L’aventure sportive humaine, que devraient porter les grands événements sportifs, tourne de plus en plus à la mésaventure par la soumission accentuée aux intérêts de grands groupes capitalistes internationaux.

Après les années 60, on constate le passage progressif d’un olympisme marqué par les rapports de force internationaux, la montée du tiers monde, les illusions d’un sport socialiste, à un Olympisme marqué de plus en plus par la médiatisation, la marchandisation et l’ingérence des sponsors y compris dans la réglementation des sports. Les grandes compétitions sportives et en particulier les jeux, sont devenus pour une part une gigantesque machine économique et médiatico-idéologique, constituant une des bases du pessimisme à l’égard du mouvement sportif lui-même. Pour autant, les jeux restent à l’image du monde, de sa diversité, une grande fête populaire, parfois enthousiasmante et encore généreuse, pouvant participer à l’amitié entre les peuples et à la paix dans le monde.

Pour sa part, le SNEP souhaite que soit relevé le défi d’un autre Olympisme. Conscient de la difficulté et de l’ampleur de la tâche, nous entendons contribuer à la définition d’une ligne cohérente pour la transformation des jeux dans toutes leurs dimensions : économique, idéologique et purement sportive. Des forces sociales existent en France, en Europe et dans le Monde pour travailler en ce sens. Alors l’idée d’un autre Olympisme passe-t-elle par le soutien aux Jeux ou conduit-elle à les rejeter en bloc ? Pour le SNEP, l’alternative n’est pas entre une approbation sans critique et un refus sans nuance.

Reste une question primordiale et récurrente : quelles transformations proposer pour que les Jeux deviennent émancipés, émancipateurs, populaires, humanistes, et internationalistes ?

Il nous faut surtout, dans le prolongement de « l’appel de Paris » lancé lors du forum SNEP de 2005, de la résolution « Pour une EPS de qualité et un sport éducatif pour toutes et tous » votée au congrès de 2011, de l’appel des femmes « un sport universel pour des droits universels » et dans le cadre de nos dix propositions « pour rendre le sport émancipateur », mener le débat et l’action sur ce thème en cherchant à élargir les partenaires potentiels.

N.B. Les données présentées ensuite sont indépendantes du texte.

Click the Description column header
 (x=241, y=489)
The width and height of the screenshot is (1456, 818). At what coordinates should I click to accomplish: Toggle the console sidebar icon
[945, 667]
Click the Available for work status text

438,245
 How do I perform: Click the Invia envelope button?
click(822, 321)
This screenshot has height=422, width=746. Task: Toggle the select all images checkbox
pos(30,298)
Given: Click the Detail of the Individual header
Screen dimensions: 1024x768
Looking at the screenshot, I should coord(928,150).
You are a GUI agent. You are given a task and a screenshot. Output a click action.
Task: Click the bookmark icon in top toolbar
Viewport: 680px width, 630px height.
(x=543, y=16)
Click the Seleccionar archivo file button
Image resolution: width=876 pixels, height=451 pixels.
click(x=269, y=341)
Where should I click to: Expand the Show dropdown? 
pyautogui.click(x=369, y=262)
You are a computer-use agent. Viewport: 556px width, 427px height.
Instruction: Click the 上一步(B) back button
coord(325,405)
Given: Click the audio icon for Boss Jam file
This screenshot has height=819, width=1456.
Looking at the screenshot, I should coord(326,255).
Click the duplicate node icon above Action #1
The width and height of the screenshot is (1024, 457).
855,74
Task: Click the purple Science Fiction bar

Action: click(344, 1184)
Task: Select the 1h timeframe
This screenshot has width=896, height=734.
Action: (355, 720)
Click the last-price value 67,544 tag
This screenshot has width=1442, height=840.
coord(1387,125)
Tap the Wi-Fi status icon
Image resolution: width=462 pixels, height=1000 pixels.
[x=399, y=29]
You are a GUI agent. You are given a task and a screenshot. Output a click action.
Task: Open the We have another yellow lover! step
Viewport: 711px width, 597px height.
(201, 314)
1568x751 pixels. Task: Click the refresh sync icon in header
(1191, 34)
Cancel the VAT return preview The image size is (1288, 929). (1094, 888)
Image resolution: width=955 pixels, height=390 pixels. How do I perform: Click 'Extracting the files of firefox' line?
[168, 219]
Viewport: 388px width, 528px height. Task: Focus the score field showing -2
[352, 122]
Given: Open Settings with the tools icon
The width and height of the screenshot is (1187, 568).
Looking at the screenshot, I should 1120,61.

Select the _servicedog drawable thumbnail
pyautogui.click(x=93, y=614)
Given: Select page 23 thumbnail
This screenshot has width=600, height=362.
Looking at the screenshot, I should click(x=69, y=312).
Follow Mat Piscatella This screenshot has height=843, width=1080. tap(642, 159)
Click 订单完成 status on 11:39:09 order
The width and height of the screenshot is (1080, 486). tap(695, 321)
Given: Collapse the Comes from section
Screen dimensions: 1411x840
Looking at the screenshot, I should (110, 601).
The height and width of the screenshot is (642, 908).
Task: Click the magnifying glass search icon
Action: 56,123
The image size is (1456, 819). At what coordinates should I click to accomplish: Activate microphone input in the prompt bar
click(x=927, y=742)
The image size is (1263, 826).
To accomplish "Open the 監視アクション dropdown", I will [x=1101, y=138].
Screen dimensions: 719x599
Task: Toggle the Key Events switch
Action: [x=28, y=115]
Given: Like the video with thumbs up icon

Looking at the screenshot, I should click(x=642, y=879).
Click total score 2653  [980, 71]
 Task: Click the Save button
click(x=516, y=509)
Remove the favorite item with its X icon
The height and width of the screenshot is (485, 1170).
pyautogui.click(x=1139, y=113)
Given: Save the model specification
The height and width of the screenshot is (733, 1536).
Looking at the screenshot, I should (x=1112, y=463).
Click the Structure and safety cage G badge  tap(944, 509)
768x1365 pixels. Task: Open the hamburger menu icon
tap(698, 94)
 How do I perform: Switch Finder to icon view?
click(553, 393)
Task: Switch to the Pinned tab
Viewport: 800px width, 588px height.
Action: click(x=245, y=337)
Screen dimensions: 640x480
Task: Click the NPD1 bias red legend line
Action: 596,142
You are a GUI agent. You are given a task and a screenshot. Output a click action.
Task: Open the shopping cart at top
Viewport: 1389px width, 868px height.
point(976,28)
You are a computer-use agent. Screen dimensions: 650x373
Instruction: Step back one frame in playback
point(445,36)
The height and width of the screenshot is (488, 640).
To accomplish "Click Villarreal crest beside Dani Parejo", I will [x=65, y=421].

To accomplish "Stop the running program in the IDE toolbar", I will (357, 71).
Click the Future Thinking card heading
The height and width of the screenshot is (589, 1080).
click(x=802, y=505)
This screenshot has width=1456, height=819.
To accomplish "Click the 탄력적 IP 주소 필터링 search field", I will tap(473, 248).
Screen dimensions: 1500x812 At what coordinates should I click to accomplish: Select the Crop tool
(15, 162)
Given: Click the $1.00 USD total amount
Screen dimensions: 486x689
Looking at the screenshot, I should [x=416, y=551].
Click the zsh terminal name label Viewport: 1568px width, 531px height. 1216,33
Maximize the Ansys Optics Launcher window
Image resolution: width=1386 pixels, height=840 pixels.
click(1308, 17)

Les propositions soumises au débat par le SNEP lors des précédentes olympiades, et retravaillées lors du colloque « Sport Demain, Enjeu Citoyen » pour la transformation des JO restent pleinement d’actualité :

  • La France devrait d’abord être exemplaire en matière d’éducation physique et sportive à l’école et de sport scolaire, comme elle devrait l’être pour le développement du sport populaire avec un service public du sport redynamisé, ceci assorti des équipements et des financements nécessaires.
  • Sur un plan plus sportif, la France devrait réaffirmer son intransigeance dans la lutte contre le dopage et la traduire par des actions concrètes.
  • Les Jeux ne doivent pas servir de diversion médiatique à la misère et à la violence du monde actuel.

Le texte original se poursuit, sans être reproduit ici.